El suelo tembló, el trueno la envolvió. Alzando la cabeza, contempló a la muerte.

Un gran semental negro relinchó y se encabritó ante ella, con sus cascos de hierro en el aire a pocos centímetros de su cabeza. A lomos de la bestia iba montado un hombre vestido de negro, de anchas espaldas que ocultaban la escasa luz del crepúsculo, oscura y salvaje melena y rasgos duros y satánicos.
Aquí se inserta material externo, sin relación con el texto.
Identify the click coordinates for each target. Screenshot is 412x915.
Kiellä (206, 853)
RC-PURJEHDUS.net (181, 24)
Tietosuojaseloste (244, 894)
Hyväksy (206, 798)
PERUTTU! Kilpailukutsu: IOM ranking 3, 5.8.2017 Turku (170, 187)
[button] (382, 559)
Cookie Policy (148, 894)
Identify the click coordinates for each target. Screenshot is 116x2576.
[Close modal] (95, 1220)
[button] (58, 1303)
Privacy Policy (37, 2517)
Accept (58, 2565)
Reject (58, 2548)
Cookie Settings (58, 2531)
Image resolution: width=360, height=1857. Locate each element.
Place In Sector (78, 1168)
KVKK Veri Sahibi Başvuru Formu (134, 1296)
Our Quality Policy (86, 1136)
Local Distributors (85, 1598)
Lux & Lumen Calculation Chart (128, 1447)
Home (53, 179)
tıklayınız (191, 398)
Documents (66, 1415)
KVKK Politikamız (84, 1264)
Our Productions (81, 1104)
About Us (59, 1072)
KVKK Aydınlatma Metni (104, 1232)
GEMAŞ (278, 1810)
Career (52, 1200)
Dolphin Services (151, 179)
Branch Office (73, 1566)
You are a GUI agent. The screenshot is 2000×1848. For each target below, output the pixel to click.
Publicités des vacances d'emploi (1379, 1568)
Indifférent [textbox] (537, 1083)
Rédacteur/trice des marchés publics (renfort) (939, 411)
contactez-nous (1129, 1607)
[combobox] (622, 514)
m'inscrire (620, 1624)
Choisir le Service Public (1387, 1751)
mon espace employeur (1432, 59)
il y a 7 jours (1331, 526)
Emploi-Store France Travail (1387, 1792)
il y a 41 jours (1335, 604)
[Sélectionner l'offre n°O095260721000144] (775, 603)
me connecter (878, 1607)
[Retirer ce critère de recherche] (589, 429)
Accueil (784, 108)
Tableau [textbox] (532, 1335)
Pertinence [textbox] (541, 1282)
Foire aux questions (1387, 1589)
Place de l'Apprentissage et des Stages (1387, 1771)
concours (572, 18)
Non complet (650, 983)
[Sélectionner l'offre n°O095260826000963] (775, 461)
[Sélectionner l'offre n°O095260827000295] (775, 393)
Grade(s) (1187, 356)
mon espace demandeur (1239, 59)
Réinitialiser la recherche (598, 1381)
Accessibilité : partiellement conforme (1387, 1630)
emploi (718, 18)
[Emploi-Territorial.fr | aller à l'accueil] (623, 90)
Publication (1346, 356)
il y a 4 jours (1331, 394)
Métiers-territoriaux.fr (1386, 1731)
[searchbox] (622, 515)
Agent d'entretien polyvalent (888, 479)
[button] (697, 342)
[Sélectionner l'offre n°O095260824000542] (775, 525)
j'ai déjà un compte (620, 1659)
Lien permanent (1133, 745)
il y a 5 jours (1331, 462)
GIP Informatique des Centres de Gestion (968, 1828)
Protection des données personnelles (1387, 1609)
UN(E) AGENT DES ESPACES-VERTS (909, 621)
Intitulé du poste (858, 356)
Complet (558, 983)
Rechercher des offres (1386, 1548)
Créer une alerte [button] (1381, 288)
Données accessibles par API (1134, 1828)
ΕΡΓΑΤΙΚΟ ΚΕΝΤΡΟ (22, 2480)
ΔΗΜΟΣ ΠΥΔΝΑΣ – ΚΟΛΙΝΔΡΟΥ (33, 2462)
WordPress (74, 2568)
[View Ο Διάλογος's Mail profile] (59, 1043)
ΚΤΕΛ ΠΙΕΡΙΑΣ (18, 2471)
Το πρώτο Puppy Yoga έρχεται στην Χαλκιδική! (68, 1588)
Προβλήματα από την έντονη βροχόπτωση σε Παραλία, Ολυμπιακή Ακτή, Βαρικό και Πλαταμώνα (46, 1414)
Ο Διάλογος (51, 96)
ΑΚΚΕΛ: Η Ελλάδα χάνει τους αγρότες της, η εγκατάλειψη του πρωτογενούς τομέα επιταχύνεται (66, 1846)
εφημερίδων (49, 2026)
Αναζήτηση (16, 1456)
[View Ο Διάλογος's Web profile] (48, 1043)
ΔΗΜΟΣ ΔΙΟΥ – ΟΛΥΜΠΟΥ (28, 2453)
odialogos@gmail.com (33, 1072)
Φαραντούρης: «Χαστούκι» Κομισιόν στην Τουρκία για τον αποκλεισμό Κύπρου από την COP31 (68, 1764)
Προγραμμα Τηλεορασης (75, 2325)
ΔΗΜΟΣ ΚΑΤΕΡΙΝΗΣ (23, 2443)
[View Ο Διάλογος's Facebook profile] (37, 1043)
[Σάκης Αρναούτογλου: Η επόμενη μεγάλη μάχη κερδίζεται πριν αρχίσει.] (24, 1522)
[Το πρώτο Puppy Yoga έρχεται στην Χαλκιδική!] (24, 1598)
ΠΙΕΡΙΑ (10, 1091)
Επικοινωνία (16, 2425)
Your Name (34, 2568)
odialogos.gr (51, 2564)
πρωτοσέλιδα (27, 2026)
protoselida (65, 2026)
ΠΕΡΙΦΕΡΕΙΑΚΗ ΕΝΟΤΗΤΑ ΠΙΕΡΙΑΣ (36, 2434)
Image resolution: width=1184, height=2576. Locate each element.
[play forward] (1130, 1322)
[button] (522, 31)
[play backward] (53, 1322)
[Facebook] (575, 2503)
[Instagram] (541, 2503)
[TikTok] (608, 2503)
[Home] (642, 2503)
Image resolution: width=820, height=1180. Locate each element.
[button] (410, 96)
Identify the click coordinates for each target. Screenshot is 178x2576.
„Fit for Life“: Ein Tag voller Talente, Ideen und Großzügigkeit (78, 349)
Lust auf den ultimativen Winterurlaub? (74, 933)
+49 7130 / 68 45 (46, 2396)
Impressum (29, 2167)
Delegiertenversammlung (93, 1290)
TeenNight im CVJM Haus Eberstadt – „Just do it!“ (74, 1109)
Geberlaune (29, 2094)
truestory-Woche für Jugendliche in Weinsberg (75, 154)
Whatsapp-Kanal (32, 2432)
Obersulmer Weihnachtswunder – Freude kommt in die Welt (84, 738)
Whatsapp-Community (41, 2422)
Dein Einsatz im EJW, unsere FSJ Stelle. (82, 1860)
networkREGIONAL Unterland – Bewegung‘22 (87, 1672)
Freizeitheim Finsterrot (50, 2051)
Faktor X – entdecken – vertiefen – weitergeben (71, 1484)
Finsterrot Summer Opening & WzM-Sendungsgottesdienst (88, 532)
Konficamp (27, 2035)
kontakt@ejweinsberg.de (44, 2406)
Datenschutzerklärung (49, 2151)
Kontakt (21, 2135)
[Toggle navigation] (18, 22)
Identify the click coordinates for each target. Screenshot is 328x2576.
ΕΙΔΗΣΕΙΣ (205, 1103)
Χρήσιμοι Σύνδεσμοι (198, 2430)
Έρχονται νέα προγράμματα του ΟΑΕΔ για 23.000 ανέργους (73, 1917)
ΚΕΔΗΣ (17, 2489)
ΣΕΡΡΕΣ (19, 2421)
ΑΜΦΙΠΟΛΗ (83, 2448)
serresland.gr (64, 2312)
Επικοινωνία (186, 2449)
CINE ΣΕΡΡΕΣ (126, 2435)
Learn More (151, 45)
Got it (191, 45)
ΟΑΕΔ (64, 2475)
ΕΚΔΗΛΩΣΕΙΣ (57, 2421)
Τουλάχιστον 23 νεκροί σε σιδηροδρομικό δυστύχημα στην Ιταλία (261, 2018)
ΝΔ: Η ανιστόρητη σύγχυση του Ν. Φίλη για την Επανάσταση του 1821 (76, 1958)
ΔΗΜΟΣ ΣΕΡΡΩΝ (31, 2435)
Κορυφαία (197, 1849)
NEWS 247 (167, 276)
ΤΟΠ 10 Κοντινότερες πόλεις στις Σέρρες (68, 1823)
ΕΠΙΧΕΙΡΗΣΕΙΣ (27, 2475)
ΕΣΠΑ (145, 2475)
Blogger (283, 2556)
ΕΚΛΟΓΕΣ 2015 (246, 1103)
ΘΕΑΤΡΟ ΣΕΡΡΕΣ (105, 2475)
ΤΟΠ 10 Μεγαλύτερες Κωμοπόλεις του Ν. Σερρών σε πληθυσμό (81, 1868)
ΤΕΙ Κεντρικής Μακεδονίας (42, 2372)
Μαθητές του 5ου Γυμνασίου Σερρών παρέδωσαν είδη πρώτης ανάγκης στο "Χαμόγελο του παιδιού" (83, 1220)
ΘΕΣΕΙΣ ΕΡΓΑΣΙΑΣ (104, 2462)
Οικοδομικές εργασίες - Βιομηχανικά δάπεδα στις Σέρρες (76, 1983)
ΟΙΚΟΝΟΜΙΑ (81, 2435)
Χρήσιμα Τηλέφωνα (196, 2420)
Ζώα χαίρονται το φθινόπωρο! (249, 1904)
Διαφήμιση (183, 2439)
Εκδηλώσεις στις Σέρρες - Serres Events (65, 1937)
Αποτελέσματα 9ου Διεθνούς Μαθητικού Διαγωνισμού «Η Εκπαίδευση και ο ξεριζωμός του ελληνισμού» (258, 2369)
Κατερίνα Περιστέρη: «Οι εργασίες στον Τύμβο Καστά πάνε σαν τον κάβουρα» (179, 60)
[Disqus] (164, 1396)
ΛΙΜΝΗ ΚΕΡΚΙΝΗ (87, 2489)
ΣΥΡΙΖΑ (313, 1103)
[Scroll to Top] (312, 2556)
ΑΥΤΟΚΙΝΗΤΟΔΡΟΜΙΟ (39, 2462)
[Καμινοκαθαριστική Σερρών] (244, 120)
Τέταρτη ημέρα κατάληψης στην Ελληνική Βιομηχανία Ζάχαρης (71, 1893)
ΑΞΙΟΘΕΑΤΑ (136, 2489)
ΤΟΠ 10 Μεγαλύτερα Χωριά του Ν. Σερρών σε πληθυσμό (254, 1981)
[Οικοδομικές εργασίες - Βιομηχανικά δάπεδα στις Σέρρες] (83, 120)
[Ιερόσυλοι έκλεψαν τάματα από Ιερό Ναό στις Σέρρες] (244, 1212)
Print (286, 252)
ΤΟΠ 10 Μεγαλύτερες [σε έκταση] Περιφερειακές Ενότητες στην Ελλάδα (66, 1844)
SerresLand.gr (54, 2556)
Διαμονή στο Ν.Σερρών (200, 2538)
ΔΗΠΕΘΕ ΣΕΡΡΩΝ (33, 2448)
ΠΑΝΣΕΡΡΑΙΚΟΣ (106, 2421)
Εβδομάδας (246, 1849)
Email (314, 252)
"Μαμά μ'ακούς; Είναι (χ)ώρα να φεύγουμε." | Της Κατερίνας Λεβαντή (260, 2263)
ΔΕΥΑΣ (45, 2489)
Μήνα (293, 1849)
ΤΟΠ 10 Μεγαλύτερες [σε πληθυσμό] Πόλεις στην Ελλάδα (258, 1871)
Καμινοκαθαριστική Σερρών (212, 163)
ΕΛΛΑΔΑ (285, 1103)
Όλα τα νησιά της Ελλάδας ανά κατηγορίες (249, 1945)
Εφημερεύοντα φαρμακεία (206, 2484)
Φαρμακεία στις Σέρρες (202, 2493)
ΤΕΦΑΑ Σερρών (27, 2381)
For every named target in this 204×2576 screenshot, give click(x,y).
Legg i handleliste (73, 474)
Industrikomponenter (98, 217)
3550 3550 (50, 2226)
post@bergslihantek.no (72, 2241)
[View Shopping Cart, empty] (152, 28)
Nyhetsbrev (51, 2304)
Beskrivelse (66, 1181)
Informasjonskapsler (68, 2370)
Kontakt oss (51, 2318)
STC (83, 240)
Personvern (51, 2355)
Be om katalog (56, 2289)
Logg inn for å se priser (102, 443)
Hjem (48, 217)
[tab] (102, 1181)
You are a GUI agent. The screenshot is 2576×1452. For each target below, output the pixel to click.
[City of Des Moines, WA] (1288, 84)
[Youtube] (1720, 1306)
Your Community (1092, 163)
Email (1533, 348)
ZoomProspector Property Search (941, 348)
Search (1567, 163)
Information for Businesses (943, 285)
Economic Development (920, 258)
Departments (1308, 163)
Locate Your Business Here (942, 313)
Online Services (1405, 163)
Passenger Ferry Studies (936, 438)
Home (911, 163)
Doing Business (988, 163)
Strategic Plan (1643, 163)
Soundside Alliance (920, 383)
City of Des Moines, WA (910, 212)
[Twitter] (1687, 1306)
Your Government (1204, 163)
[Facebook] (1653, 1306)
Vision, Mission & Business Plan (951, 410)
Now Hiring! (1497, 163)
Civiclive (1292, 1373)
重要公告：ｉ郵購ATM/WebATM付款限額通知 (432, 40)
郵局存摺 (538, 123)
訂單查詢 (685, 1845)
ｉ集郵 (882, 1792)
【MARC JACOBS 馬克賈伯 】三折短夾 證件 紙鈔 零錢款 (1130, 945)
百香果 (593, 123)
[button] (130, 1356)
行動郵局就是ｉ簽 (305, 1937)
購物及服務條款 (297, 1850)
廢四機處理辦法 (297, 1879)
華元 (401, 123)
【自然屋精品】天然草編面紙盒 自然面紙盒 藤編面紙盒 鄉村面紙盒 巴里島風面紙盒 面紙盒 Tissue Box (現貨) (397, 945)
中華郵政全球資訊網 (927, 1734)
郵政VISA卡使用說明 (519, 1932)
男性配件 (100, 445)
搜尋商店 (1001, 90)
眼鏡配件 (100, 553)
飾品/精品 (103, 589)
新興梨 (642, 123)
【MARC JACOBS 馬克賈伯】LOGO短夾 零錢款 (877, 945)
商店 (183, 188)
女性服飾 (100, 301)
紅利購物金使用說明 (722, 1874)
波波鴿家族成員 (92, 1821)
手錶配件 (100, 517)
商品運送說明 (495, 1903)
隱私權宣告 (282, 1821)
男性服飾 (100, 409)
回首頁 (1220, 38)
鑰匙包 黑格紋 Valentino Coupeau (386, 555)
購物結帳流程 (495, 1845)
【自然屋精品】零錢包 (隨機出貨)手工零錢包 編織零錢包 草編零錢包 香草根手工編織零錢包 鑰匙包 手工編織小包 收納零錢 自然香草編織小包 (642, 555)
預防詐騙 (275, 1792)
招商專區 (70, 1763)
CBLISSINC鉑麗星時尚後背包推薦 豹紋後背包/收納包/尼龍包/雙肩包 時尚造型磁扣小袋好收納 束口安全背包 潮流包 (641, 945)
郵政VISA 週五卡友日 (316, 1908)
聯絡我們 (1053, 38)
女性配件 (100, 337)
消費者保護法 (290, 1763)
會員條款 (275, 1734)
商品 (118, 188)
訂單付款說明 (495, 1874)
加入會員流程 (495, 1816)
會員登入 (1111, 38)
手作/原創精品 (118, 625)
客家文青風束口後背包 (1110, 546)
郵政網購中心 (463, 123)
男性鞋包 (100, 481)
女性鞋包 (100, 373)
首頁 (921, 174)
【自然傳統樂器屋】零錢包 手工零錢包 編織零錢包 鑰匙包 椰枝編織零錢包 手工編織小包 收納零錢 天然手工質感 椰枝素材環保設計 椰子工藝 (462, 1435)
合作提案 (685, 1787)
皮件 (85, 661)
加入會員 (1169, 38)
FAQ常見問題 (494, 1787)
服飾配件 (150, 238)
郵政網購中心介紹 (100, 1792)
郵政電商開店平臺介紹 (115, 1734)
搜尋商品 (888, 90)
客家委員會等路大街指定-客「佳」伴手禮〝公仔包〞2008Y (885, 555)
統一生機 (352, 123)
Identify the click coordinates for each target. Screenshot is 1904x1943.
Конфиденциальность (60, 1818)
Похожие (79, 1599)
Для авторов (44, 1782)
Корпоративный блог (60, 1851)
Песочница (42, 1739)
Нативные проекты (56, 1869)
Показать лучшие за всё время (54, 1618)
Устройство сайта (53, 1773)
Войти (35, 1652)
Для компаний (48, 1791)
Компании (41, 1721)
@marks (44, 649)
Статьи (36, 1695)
El semental posó las patas en el suelo y no la alcanzó por un palmo y medio. Furioso, el animal tiró de las riendas e intentó golpearla con la cabeza. Al no conseguirlo, intentó encabritarse de nuevo. Los brazos del jinete se tensaron y el hombre presionó sus largos muslos en los flancos del caballo. Durante un minuto que pareció eterno, el hombre y la bestia lucharon, hasta que el animal reconoció la superioridad del jinete con un resoplido tembloroso y se calmó.

Con el corazón en un puño, Honoria alzó la mirada hacia el rostro del jinete y sus ojos se encontraron. Incluso en aquella penumbra, su color no pudo pasarle por alto. Eran de un verde pálido y transparente, parecían ancianos, unos ojos que todo lo ven. Grandes, hundidos bajo dos cejas morenas muy arqueadas, eran el rasgo dominante de una cara excepcional. Su mirada era penetrante, hipnótica, irreal. En ese instante, Honoria supo que se trataba del diablo que se había presentado a por uno de los suyos. Y también a por ella.

Entonces, el aire que la rodeaba se volvió azul.